E’ indubbiamente un terreno scivoloso. Il rischio è di dover assecondare la logica del più forte: “Tu non hai le carte giuste”, disse Trump a Zelensky. Anche Putin sta giocando con le debolezze europee: “Chi pecora si fa, il lupo se la mangia”. Questo è un problema enorme per la difesa e per la politica estera dell’Ue, per la quale le regole e l’accountability democratica dovrebbero far parte della sua stessa ragion d’essere. In che modo l’Ue, che non è uno stato, può sopravvivere in un mondo di stati testosteronici? I membri dell’Ue sono diventati meno cooperativi e vi è un ritorno di fiamma del nazionalismo.

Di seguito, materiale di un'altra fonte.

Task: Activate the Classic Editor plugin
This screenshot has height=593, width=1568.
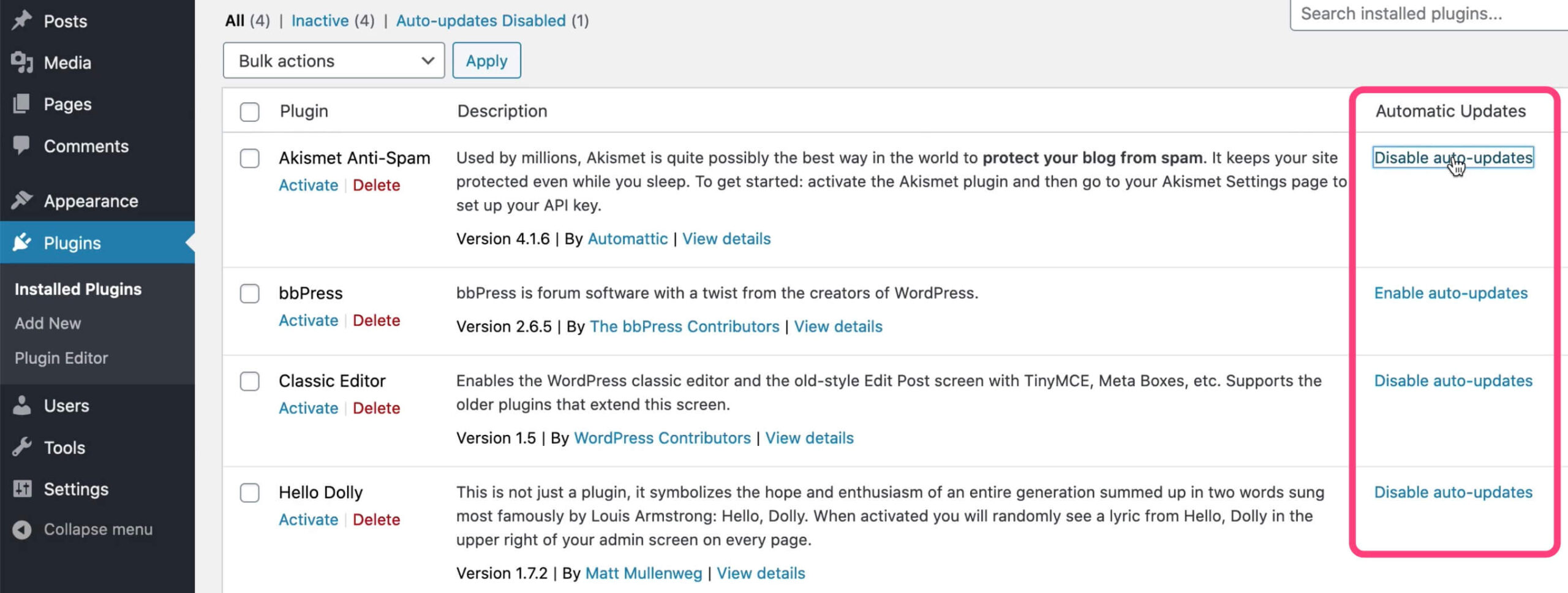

Gli europei hanno molto più in comune di ciò che li divide, ma le vicende geopolitiche internazionali rischiano di renderli ancor più divisi o di far loro accettare cose che contravvengono ai principi dell’Unione.

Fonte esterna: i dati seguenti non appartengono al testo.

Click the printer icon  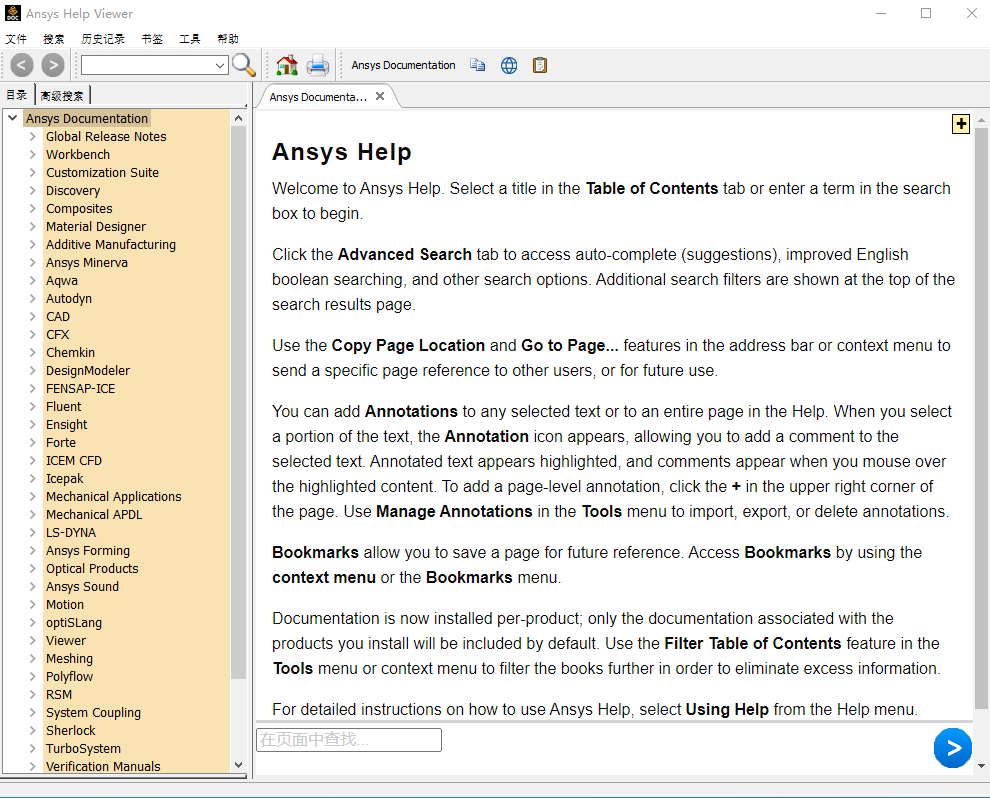click(318, 66)
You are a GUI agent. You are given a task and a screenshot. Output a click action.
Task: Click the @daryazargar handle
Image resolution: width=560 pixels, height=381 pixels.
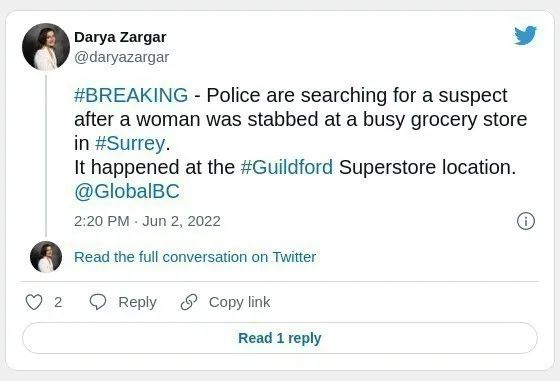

Qual è allora la soluzione? Un’Europa con poche funzioni centrali, ma quelle che veramente servono: politica estera, difesa, ecc. Questo può avvenire solo con un passaggio di sovranità al centro e con istituzioni democratiche efficaci, oppure con il federalismo pragmatico evocato da Draghi. L’attuale problema geopolitico con la Russia, e non solo, è un elemento che scardina l’assetto costituito di un progetto volto a evitare la guerra. L’Art. 42.7 del Trattato europeo, con la sua clausola di assistenza reciproca, è più forte dell’Art.5 della Nato che, secondo Trump, “va interpretato”. Quindi, un’iniziativa congiunta in materia di difesa e sicurezza potrebbe costituire un elemento fondativo. Ma gli ostacoli sono enormi. “Da dove possono venire la coesione mentale e la forza morale che questo sforzo richiede?” Saremmo pronti a combattere per l’Europa? Al Consiglio europeo manca un’investitura democratica per far sì che tuteli gli interessi europei. Gli strumenti vengono adottati prima dei loro obiettivi politici, forse perché questi ultimi sono ancora controversi. Molte sono le contraddizioni nell’attuale assetto istituzionale, e vi è quindi la necessità di fare un salto in avanti.

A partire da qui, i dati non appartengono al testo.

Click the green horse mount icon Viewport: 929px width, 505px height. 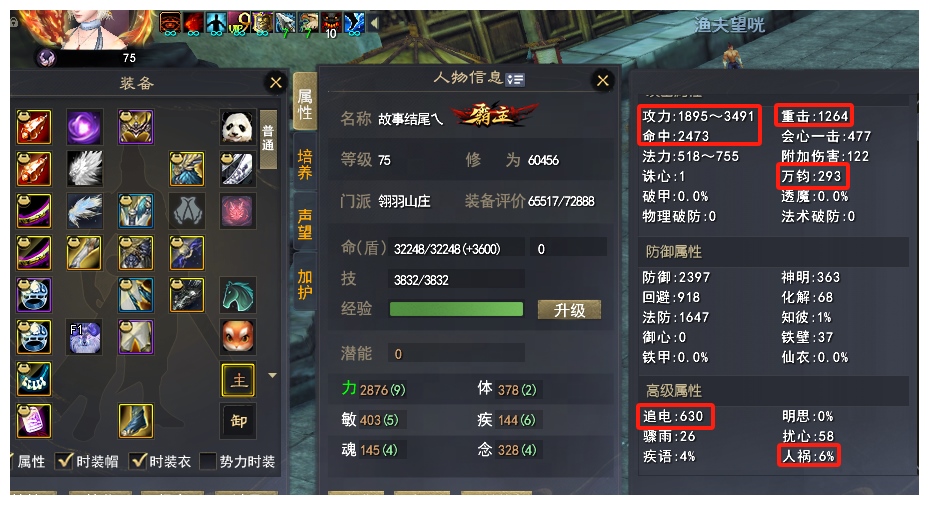point(238,295)
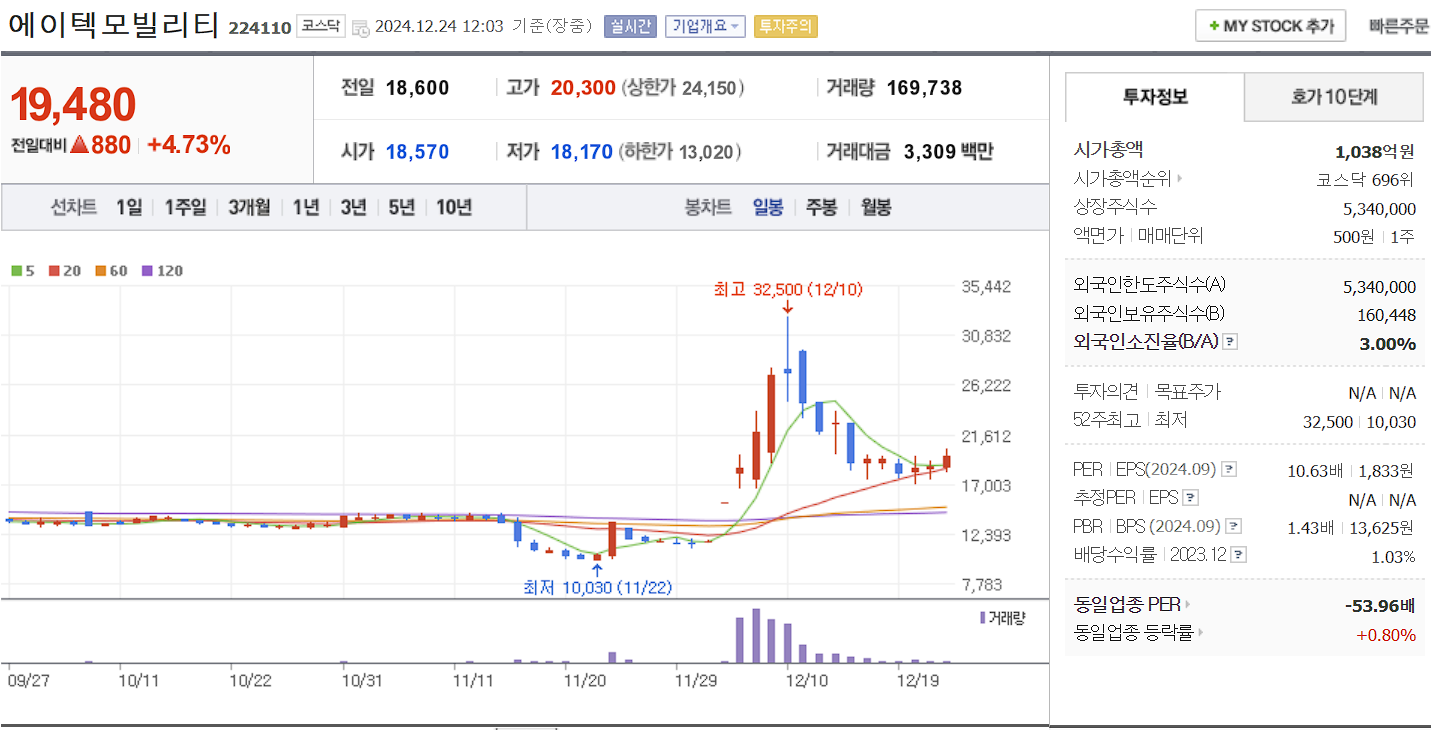Click the 추정PER EPS question mark icon

point(1189,498)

In sostanza, Sylvie Goulard ci sta dicendo che l’Europa così com’è non è più sostenibile e che la velocità attuale di cambiamento non è più sufficiente. E quindi serve una riflessione pubblica approfondita sulla “trasformazione di una comunità creata per la pace in un attore coinvolto in modo indiretto ma duraturo in un conflitto armato e che pretende di svolgere un ruolo geopolitico, senza però essere dotato di alcun potere esecutivo responsabile di fronte a un’assemblea scelta dai cittadini, e senza essere eletto dai cittadini stessi”. Tutti conoscono la fine della favola di La Fontaine, La rana e il bove: la rana “si gonfia e gonfia e gonfia infin che scoppia come una vescica”. Vale per l’allargamento dell’Ue, ma vale anche per le eccessive ambizioni europee se non accompagnate dalle necessarie azioni di riforma.